Alves afirma que desde o evento na ABI em 1975 até hoje as pautas são as mesmas e não se avançou muito. “Pelo menos no Brasil. Para o ciclo de violência acabar eu acho que tem que ter educação que ensine a ter respeito na escola e dentro de casa. São coisas óbvias. E parar com as piadinhas machistas, que é uma forma de preconceito. É um absurdo. Não se pode aceitar de forma alguma essas piadas, assim como as piadas racistas ou homofóbicas. É um preconceito puro e simples.”

LEGÍTIMA DEFESA DA HONRA

Em março deste ano houve a decisão do STF que proíbe uso da tese de legítima defesa da honra em crimes de feminicídio. Trata-se de uma figura jurídica utilizada pela defesa de um réu para justificar determinados crimes de natureza passional, atribuindo o fator motivador do delito ao comportamento da vítima. “Não imaginava que ia levar 40 anos para derrubar apenas a questão da legítima defesa da honra. É cada história horrorosa que a gente luta contra isto há 40 anos”, destaca.

“Em 1976 teve o caso da morte de Ângela Diniz em Cabo Frio. Eu me lembro de detalhes do primeiro julgamento, em que ela foi a julgada e não o assassino confesso dela. Foi realmente como se fosse um tapa na cara. Foi quando caiu a ficha de como é o patriarcado.” Ela relembra que o advogado de Doca Street, que tinha sido do STF, um democrata que lutou contra a ditadura, calcou sua defesa sobre o comportamento dela ter provocado o assassino. “No fundo se resume que uma mulher livre não pode ter direito a uma vida.” No segundo julgamento fomos em peso para Cabo Frio. Parece que esse argumento continua a ser utilizado em cidades do interior do Brasil.”

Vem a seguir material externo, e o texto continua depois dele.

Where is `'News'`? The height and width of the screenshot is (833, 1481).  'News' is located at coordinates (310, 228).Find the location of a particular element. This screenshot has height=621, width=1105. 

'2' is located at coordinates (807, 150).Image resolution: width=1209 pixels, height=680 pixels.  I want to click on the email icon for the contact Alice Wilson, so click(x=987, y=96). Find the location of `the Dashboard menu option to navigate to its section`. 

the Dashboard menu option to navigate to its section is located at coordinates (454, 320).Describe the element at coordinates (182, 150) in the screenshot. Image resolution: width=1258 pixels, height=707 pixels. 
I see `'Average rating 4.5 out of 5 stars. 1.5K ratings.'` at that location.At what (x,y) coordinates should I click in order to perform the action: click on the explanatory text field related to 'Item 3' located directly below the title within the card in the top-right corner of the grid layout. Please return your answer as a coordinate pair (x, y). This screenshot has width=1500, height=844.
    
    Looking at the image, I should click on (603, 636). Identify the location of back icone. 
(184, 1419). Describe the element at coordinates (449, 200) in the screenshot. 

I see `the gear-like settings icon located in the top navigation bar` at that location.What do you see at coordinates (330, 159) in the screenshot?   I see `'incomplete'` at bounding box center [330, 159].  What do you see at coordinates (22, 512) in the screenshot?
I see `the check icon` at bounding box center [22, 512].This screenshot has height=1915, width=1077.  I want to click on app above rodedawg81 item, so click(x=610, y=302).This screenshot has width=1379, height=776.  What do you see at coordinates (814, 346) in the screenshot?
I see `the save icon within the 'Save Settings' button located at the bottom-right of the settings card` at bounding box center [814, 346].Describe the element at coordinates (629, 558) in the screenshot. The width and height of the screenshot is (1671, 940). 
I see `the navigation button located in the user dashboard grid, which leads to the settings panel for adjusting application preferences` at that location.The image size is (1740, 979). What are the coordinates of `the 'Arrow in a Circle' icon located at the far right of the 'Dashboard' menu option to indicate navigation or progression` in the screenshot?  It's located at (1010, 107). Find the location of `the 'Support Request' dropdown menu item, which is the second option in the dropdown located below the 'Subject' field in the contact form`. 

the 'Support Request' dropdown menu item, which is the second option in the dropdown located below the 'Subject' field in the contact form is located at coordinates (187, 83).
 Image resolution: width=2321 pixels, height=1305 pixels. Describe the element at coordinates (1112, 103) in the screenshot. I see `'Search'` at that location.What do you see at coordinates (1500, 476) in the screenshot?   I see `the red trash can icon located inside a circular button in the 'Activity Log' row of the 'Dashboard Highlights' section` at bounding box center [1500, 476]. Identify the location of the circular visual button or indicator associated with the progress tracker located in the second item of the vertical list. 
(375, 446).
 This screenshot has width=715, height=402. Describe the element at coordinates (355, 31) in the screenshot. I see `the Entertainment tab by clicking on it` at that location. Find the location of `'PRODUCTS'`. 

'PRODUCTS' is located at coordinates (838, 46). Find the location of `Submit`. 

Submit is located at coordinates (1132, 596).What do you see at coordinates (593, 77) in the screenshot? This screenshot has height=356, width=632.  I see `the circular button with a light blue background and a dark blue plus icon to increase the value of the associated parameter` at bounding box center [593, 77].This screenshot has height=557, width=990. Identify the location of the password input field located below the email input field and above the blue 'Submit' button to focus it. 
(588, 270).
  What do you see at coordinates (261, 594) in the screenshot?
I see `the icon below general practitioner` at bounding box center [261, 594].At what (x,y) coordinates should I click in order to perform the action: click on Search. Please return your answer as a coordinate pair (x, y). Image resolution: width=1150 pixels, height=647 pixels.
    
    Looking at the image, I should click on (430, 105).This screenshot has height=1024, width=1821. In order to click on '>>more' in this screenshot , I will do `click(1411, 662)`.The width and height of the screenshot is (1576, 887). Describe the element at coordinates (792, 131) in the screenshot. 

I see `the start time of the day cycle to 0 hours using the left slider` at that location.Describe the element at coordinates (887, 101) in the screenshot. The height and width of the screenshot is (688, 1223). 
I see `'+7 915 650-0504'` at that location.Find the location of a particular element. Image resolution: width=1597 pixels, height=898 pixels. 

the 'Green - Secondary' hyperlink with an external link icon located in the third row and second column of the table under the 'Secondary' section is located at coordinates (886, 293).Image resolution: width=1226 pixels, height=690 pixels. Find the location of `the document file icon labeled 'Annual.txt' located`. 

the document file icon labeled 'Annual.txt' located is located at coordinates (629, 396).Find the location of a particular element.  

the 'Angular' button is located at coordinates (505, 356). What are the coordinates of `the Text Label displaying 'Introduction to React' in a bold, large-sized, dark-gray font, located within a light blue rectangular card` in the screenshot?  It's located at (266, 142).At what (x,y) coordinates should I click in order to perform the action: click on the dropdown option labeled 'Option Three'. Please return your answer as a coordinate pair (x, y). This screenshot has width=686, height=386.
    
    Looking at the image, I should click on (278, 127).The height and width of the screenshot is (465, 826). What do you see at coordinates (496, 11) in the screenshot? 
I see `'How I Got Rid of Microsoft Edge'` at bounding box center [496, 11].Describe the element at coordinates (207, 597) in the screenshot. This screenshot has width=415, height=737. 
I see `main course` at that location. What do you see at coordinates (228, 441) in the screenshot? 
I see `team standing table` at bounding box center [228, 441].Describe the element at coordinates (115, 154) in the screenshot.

Um exemplo disso no Paraná ocorreu no dia 5 de agosto de 1988, quando João Lopes perseguiu sua mulher, Terezinha Ribeiro Lopes, por dois dias antes de encontrá-la hospedada em um hotel em Apucarana com o amante, José Gaspar Félix. A pedido do porteiro, Félix abriu a porta, sendo imediatamente apunhalado repetidamente no peito por Lopes. Perseguida, a mulher fugiu, nua, sendo alcançada na entrada de um hospital situado a cerca de 30 metros do hotel, onde foi morta com duas facadas, a primeira nas costas. O Superior Tribunal de Justiça, de 1991, que rejeitou a legítima defesa da honra e determinou novo julgamento pelo Tribunal do Júri de Apucarana do réu que matou a mulher e o amante dela. Em novo julgamento, o réu de Apucarana foi absolvido.

ATUALIZAÇÃO DO LIVRETO?

Questionada se haveria alterações no livreto "O que é feminismo?" se fosse escrito hoje, Alves revela que a dupla pensou em atualizar a obra. "A gente pensou em atualizar, mas não dava porque o feminismo de hoje são vários feminismos e tem muita coisa acontecendo. Estamos escrevendo a história daquele tempo, sobre a década de 1970 e 1980, e vai ser atualizado com a luta das feministas na Constituição de 1988, com a criação do Conselho Nacional de Direitos da Mulher, que foi uma promessa do Tancredo Neves e o José Sarney acabou cumprindo e criou esse conselho feminista. Nós tínhamos no Congresso o chamado 'Lobby do batom". O livro termina aí."

Ela relata que o livro já está pronto e deve ser lançado em breve, mas ainda estão sendo finalizados os últimos detalhes. Alves explica que os novos capítulos dessa história estão sendo protagonizados por mulheres jovens e engajadas que estão trazendo toda uma nova dimensão ao movimento.